<
>

Sources: NBA likely to use same lottery process

play
Growing optimism NBA season can restart (1:28)

Adrian Wojnarowski reports a growing sense of optimism among NBA owners, executives and players that the season will be able to restart. (1:28)

The NBA's draft lottery won't take place Tuesday in Chicago as originally planned, but whenever it does happen, it is likely to look the same as it did last year, league sources told ESPN.

Since play was suspended March 11 due to the coronavirus pandemic, teams at the top of the standings have been curious about the league restarting because they are in pursuit of a championship. For teams at the bottom of the standings, the focus has been on what the lottery will look like.

Although some will inevitably grumble about the order being determined by an incomplete regular season, the belief among several executives is that the lottery will remain as scheduled before the pandemic.

"I wouldn't expect changes," one executive with a lottery-bound team said.

Executives brought up several potential reasons that the lottery wouldn't be tweaked because of the unusual circumstances in which the league finds itself. One is the fact that every team in the league has played somewhere between 63 and 67 games -- or more than 75% of its season, a representative sample. Although things likely would have shifted in the final few weeks of the regular season, there isn't a credible argument to be made that not enough games have been played to fairly set the order.

Another reason is the changes to the lottery that the league implemented last year. Under the old system, the top three picks in the draft were determined by the lottery, with the team with the worst record having a 25% chance to win the right to the first pick and a sliding scale for each subsequent pick.

Under the new system, the top four spots are selected via the lottery, and the odds are drastically flattened. The teams with the worst three records are given 14% odds of winning the top pick, and the teams fourth through 13th in the lottery have their odds of moving up increased.

The league tried twice to implement these changes -- first in 2014, when the vote failed to pass, and again in 2017, when it did. Last year, the NBA saw immediate results when the New Orleans Pelicans and Memphis Grizzlies, who tied for seventh among lottery odds, and the Los Angeles Lakers, who were 11th, moved up to the first, second and fourth spots in the draft.

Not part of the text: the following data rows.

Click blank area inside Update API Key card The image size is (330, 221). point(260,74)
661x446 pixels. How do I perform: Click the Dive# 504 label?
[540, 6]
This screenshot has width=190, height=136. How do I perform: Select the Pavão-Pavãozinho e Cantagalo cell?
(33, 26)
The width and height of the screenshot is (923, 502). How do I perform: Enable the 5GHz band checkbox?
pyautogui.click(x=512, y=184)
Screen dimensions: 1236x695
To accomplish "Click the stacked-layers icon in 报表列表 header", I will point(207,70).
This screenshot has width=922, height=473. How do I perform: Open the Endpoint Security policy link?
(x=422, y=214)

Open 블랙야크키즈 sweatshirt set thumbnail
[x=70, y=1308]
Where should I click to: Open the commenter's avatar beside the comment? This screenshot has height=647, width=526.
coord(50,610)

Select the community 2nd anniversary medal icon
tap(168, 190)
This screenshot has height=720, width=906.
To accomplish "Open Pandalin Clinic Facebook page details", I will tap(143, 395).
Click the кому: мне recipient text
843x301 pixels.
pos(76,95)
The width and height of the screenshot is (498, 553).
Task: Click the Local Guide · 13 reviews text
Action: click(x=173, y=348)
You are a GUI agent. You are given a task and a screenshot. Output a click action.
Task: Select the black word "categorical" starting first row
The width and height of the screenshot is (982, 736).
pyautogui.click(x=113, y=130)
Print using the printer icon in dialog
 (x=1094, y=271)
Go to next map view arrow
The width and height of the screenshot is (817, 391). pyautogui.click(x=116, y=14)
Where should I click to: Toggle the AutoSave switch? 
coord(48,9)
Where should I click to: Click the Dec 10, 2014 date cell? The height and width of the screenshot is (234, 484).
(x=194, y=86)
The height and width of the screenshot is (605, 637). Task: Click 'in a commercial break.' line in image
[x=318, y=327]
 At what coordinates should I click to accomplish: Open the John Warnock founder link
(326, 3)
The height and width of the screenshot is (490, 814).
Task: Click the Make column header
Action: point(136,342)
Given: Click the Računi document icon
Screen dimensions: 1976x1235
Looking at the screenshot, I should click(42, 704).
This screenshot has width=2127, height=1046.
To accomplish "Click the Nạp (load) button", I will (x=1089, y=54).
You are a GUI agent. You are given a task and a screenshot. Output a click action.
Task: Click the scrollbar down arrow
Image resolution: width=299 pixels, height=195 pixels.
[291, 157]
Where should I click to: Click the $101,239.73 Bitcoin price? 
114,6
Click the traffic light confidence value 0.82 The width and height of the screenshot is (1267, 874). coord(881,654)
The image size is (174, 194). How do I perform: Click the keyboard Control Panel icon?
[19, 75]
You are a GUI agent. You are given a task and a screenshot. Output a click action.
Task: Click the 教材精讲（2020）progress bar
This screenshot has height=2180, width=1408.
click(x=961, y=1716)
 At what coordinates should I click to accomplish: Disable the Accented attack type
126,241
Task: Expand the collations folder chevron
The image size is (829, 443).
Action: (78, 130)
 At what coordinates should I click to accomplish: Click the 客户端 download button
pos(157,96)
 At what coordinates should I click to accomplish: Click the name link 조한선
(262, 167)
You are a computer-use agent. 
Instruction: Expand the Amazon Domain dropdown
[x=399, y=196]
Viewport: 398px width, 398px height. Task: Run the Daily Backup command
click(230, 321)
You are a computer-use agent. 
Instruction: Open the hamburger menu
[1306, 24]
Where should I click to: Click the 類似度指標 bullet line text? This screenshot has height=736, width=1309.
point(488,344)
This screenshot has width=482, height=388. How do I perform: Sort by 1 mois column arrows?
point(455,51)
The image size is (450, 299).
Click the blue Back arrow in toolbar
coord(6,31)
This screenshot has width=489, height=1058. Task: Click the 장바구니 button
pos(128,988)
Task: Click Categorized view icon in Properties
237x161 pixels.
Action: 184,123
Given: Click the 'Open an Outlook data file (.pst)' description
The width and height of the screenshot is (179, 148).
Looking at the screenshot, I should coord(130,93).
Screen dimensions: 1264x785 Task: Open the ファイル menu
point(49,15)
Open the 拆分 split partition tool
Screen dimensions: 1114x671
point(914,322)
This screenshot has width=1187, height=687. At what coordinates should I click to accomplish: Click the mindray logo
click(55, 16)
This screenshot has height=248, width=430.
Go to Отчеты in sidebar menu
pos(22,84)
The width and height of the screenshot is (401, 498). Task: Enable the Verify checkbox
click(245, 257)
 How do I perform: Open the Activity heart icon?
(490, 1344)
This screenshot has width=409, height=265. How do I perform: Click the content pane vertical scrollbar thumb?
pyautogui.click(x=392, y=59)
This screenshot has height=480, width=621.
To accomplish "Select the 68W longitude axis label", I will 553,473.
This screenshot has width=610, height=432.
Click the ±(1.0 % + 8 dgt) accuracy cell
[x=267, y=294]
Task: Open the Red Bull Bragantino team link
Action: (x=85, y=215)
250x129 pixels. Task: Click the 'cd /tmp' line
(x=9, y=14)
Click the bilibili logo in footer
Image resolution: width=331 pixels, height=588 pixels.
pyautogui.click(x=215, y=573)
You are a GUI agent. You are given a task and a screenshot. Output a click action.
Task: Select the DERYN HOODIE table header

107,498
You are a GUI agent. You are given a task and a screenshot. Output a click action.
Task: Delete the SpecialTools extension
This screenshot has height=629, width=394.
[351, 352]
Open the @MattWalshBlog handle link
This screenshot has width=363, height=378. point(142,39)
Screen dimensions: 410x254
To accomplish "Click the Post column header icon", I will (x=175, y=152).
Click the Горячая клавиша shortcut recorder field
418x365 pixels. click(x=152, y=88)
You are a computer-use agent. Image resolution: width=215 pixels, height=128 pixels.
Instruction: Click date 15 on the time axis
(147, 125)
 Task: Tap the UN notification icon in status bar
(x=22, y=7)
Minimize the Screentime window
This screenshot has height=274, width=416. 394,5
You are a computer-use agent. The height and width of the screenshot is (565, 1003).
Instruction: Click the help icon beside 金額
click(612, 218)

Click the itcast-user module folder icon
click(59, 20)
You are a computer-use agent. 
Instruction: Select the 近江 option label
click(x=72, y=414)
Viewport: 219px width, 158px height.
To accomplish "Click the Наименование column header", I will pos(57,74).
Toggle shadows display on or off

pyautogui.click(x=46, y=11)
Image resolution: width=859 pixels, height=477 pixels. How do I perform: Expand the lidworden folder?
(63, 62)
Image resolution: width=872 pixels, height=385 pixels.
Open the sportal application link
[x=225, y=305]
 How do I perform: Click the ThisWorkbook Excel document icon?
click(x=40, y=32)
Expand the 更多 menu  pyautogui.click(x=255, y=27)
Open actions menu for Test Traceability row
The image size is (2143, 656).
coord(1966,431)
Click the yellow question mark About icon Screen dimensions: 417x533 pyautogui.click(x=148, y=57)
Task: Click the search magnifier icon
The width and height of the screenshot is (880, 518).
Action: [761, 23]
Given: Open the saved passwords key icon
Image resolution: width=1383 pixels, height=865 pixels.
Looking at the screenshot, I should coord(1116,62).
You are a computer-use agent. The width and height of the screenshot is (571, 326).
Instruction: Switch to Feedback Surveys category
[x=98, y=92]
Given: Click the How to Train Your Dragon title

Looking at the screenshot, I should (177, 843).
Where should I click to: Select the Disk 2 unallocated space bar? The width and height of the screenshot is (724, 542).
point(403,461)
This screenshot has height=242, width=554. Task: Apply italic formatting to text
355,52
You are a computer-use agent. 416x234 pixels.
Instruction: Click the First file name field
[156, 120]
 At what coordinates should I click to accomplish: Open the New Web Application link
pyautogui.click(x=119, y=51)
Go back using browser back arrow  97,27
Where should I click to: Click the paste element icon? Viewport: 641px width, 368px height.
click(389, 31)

That flattening of the odds has given teams that could slide further down the standings more of a chance to move up. It also creates another point in favor of the status quo: a lack of incentive for the necessary number of teams (23 of the league's 30 teams) to agree to tweak the system again.

"I don't see anything changing," one executive said. "Where will the collective come from to do it?"

In addition to the lottery, representatives from all 30 teams were scheduled to be in Chicago this week for the NBA's annual combine for draft prospects, an event that draws hundreds of people from around the league, as well as prospects and agents, for a week of scrimmages, medical testing and interviews.

Although the league indefinitely postponed the combine, it is still moving forward with hopes of holding it at some point later this year, sources said. Last week, it sent a memo to teams asking them to vote for up to 70 players from a list of potential invites to the combine, just as they have in the past.

In the memo, which was seen by ESPN, the league said that once it decides on a scheduled format, players will be invited to participate.

Just what format those players will be participating in remains to be seen. The most valuable aspect of the combine from a team perspective is getting access to players' medical information. Fewer and fewer of the top prospects perform in the scrimmages every year, and teams are already doing interviews with players virtually.

Several executives believe a virtual combine -- in which coaches, scouts and executives watch players work out from afar, rather than in person -- is the most likely way the event could be held this year.

"I think, like everything, they'll severely restrict who can be there, and they can maybe stream it," an Eastern Conference executive said. "But I do think it'll happen."

The other factor at play is time. Although the NBA draft hasn't been pushed back yet, the expectation is that regardless of what the league winds up doing, the draft will not be held next month. That will give the NBA more time to figure out the best way to hold the combine -- if it is possible -- later this year.

"If things move ahead like we think, we may be in a better situation by then," another executive said.